Sexta-feira, 25 de abril de 2014 - 00h01
Domingo, 27 de abril, o papa Francisco proclamará como santos, dignos de ocupar lugar nos altares, os papas João XXIII e João Paulo II.
Quem conhece os bastidores da Igreja Católica sabe que se trata de uma no cravo e outra na ferradura. João XXIII, à revelia da Cúria Romana, convocou o Concílio Vaticano II (1962-1965). Pôs o pé no acelerador da renovação. João Paulo II enfiou o pé no freio. Tinham concepções diferentes quanto ao papel da Igreja. As atas do Concílio comprovam que o então bispo Wojtyla, futuro João Paulo II, votou com os conservadores, derrotados pelas decisões conciliares.
Foi na Idade Média, a partir do século XI, que se iniciou o costume de canonizar cristãos falecidos sob a aura de santidade. Criou-se toda uma burocracia vaticana em função disso. Até lobbies em Roma. Basta pesquisar o processo que canonizou Escrivá, o polêmico fundador da Opus Dei.
Processos de canonização são dispendiosos. Obedecem a uma série de critérios, como a comprovação de que o candidato operou, lá da glória celestial, ao menos um milagre. Em geral curas que escapam à explicação da ciência.

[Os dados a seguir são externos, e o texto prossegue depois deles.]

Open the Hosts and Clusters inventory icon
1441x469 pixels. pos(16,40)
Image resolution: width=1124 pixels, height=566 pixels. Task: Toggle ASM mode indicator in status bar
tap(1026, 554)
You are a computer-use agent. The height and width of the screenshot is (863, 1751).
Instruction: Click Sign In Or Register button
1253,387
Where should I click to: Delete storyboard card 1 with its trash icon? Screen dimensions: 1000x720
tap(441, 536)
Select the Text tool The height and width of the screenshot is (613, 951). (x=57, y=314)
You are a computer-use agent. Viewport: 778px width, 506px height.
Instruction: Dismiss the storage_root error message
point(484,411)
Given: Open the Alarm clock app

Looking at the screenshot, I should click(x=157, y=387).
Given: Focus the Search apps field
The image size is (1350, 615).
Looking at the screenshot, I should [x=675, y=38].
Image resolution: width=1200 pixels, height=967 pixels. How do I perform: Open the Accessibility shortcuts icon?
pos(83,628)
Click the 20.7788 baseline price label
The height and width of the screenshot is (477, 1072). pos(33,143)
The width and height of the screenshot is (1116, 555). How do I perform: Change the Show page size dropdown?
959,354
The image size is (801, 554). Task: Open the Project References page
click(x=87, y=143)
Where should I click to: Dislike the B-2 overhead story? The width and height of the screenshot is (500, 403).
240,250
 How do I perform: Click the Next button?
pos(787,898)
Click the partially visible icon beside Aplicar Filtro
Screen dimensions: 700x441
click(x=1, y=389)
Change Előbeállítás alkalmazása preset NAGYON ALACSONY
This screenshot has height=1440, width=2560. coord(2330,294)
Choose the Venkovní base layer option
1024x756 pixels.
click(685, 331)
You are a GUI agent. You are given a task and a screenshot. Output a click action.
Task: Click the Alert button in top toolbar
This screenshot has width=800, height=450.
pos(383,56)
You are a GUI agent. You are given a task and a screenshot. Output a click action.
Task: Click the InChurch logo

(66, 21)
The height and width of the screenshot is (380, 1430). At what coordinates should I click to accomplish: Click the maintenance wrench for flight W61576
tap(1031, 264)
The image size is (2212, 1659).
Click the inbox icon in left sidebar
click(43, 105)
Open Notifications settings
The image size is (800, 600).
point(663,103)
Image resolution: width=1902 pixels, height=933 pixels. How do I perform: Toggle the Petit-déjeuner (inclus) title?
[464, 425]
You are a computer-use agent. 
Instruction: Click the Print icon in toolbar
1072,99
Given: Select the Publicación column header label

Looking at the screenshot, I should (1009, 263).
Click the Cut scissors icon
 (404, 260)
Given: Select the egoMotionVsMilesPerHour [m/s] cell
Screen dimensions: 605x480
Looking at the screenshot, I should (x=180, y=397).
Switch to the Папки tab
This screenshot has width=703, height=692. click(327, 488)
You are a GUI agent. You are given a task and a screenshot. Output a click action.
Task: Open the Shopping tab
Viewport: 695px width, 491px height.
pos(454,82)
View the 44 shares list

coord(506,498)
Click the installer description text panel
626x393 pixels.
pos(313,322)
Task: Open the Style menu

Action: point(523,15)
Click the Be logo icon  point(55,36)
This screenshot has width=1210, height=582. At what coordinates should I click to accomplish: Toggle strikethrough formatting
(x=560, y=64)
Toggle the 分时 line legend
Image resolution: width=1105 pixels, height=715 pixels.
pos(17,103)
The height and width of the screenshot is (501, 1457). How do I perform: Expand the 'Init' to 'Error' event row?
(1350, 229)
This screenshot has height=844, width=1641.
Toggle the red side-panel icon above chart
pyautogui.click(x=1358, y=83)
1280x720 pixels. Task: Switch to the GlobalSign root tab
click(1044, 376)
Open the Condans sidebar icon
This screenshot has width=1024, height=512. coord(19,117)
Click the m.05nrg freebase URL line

Nos últimos tempos essa exigência tem sido relegada. Não consta que João XXIII tenha feito, até agora, algum milagre. Se o fez, foi quando vivo: o Vaticano II. João Paulo II teria curado uma religiosa que, na verdade, nutria devoção por outro santo, segundo confessou uma colega dela... E o padre Anchieta, canonizado dia 3 de abril, também foi dispensado do milagre comprobatório.
Os santos foram, de fato, pessoas acima de todo mal? Ora, como diz o papa Francisco, somos todos pecadores, e precisamos de muita oração. Como canta Chico Buarque, “Procurando bem / Todo mundo tem pereba / Marca de bexiga ou vacina / E tem piriri, tem lombriga, tem ameba / Só a bailarina que não tem” (Ciranda da Bailarina). Entretanto, há fiéis, como Francisco de Assis e tantos anônimos, que se destacaram por uma existência coerente com o que Jesus pregou e testemunhou.
A canonização de Anchieta é oportuna? Há quem duvide, pois ele favoreceu o colonialismo lusitano no Brasil, ao contrário de meu confrade, Bartolomeu de las Casas que, na América hispânica, se opôs à empresa colonialista espanhola. Em carta ao governador-geral Mem de Sá, definiu os indígenas como "lobos vorazes, furiosos cães e cruéis leões que nutriam o ávido ventre com carnes humanas."
À exceção de Judas, todos os apóstolos de Jesus são considerados santos. Nem por isso os evangelhos encobrem seus defeitos: Pedro negou Jesus três vezes; Tomé duvidou; Tiago e João não se opuseram que a mãe, Salomé, pressionasse Jesus para privilegiá-los no Reino...
É a devoção popular que faz os santos, ainda que Roma não os reconheça. É o caso, no Brasil, do Padre Cícero; do índio Sepé Tiaraju, que dá nome ao município gaúcho de São Sepé; Nhá Chica (já beatificada); e a menina Odetinha.
Na Igreja primitiva só os mártires, aqueles que derramaram seu sangue em nome da fé cristã, eram tidos como santos, como é o caso, no Brasil, de frei Tito de Alencar Lima, morto há 40 anos em decorrência das torturas sofridas sob a ditadura. Sua tumba é das mais visitadas no cemitério de Fortaleza.
O papa Paulo VI chegou a cassar um dos santos mais populares da Igreja: Jorge. A reação da coroa britânica e da Geórgia obrigou-o a voltar atrás.
“Até o papa tem pecados”, disse Francisco na audiência de 29/05/2013. Santo não é, portanto, quem é perfeito, e sim aquele que, em meio às contradições, erros e defeitos, faz de sua capacidade de amar um serviço libertador a quem sofre ou vive excluído e oprimido. Isso vale também para quem tem uma fé distinta da professada pelos cristãos ou é ateu, conforme diz Jesus no Evangelho de Mateus (25, 36-41).
Há muito mais santos anônimos neste mundão de Deus do que supõe a nossa vã teologia.
Frei Betto é escritor, autor de “Fome de Deus” (Paralela), entre outros livros.